Imagine having nothing to do with a union and they can still steal your money. It has taken the courts eleven years, so far to rule that theft by a union is still theft. Why haven’t the workers filed a criminal complaint against the union leaders for stealing?
“The First Circuit Court of Appeals on Thursday rejected a request by a union in a case that has been ongoing on since 2009, handing a victory to a longtime non-union Rhode Island nurse who objected to being forced to pay for union lobbying expenses.
For 11 years, United Nurses and Allied Professionals (UNAP) officials and lawyers have argued that non-union nurses like the plaintiff, nurse Jeanette Geary and her fellow nurses who are not members of their workplace’s union, be required to pay union lobbying expenses.
What do the unions lobbying for? The right to steal more money from more workers, without permission or jail terms facing them. In America a gang cannot rob a bank but a gang of union “leaders” can steal the paychecks of the workers. What is wrong with this picture?
First Circuit rules nonmember workers can’t be forced to fund union lobbying
By Bethany Blankley | The Center Square, 2/4/21
(The Center Square) –
With free legal aid from National Right to Work Legal Defense Foundation, Geary filed a federal complaint arguing that the union infringed on her constitutionally protected rights under the foundation-won CWA v. Beck Supreme Court decision.
The Supreme Court ruled in Beck that private sector workers in states without right-to-work protections can only be forced to pay union fees for union activities “directly germane” to the union’s bargaining functions, which excludes political activity like lobbying. In anotherfoundation-won case, the court held that union officials must provide an audited financial breakdown of how forced union fees are spent.
Geary filed unfair labor practice charges after UNAP officials failed to provide her evidence of a legally required independent audit of its breakdown of expenditures. She also challenged the union’s forcing her and other employees to pay for union lobbying activities in state legislatures.
In 2012, the NLRB ruled against Geary, but its decision was invalidated by the Supreme Court’s holding in NLRB v. Noel Canning, which said that the NLRB lacked a valid quorum because of unconstitutional “recess appointments” made by then-President Barack Obama. Seven years later, Geary’s case was one of the only remaining decisions invalidated by Canning still pending without a decision by the NLRB.
In January 2019, the foundation filed a petition with the U.S. Court of Appeals for the District of Columbia Circuit, seeking a court order that the NLRB promptly decide Geary’s case. The appeals court agreed and ordered the NLRB to respond to the petition, which it did on March 1, 2019.
The NLRB ruled 3-1 that union officials violate workers’ rights by forcing nonmembers to fund any union lobbying activities. It also ruled that union officials must provide independent verification that the union expenses they charge to nonmembers have been audited.
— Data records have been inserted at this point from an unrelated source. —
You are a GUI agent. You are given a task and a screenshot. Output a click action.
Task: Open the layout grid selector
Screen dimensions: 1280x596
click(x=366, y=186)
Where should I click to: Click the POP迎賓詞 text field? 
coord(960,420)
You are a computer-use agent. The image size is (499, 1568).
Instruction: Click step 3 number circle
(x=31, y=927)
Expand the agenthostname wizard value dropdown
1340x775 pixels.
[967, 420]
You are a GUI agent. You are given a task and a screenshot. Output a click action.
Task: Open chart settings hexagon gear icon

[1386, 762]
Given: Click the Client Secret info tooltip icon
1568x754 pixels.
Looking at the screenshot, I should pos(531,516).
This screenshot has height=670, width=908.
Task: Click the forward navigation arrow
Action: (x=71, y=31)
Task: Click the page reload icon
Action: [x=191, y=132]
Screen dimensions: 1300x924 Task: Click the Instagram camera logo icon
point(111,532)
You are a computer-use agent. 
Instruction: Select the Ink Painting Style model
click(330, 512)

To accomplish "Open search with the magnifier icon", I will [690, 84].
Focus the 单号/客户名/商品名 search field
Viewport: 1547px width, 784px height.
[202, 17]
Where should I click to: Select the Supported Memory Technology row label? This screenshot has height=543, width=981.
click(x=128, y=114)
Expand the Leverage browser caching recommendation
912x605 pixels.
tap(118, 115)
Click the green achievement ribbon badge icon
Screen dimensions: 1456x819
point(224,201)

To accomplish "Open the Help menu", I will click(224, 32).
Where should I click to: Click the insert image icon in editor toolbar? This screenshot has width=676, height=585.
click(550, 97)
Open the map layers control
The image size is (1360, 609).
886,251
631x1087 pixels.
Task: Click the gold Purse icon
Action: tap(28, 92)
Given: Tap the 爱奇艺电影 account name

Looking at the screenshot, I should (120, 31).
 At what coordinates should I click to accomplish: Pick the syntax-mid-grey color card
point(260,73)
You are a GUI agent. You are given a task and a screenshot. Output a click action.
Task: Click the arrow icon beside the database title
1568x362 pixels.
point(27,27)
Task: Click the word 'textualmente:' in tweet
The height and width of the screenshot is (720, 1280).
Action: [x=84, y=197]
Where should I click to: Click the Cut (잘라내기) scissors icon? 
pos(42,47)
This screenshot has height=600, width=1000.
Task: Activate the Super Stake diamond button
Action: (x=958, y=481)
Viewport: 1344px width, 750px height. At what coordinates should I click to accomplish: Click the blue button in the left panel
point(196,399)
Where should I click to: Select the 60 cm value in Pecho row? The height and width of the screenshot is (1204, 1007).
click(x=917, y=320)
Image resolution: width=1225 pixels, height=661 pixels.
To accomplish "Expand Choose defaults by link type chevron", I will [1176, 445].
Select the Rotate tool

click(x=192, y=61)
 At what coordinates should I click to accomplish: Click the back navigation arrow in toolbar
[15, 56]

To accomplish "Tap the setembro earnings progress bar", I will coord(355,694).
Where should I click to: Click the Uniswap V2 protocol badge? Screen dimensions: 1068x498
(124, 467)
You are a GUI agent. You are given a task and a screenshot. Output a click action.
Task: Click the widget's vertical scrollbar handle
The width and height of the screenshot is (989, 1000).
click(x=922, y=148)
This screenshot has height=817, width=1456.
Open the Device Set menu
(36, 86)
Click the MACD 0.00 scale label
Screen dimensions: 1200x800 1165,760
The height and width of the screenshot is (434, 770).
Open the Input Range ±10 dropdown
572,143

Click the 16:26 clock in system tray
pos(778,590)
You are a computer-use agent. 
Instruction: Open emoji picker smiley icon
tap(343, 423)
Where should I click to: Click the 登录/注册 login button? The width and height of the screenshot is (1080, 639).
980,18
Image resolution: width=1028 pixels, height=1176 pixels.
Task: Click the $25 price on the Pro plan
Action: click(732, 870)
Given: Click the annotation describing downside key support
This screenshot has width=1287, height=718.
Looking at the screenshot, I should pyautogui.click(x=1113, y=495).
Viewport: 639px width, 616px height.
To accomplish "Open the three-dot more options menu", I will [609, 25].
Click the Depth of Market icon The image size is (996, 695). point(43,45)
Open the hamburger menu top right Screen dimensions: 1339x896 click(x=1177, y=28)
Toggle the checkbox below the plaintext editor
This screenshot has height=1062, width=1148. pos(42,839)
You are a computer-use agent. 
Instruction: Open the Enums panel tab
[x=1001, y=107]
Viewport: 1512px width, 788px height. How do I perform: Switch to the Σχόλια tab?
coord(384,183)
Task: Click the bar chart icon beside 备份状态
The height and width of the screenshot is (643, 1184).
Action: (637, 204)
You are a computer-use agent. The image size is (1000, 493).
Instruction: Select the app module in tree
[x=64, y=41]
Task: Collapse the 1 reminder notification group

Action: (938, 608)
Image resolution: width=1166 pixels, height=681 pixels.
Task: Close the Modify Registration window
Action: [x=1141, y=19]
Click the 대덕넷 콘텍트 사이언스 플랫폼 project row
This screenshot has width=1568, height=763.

In response, UNAP union officials appealed to the First Circuit Court of Appeals to overturn the ruling. It took another year for oral arguments to be held before the First Circuit in March 2020.
In September 2020, the First Circuit handed a unanimous ruling in favor of Geary, arguing “we see no convincing argument that legislative lobbying is not a ‘political’ activity.”
The union appealed again, this time requesting that the case be reheard by every judge on the Court of Appeals. On Thursday, the First Circuit denied their request with no judge dissenting.
“The First Circuit’s unanimous ruling for Ms. Geary, followed by denial of rehearing, demonstrates the clarity of the Supreme Court’s standard in Beck, and shows how flagrantly UNAP officials disregarded her and her coworkers’ Beck rights well over a decade ago,” Foundation President Mark Mix said in a statement. “While it is just plain wrong to force workers to shell out cash for union political expenses as a condition of keeping their jobs, federal labor law as a whole needs reform so no worker is forced to accept or pay for the ‘representation’ of union hierarchies they don’t want and never requested.”
The only remaining option left for UNAP is to submit a petition requesting the U.S. Supreme Court hear its case, which it has not yet done.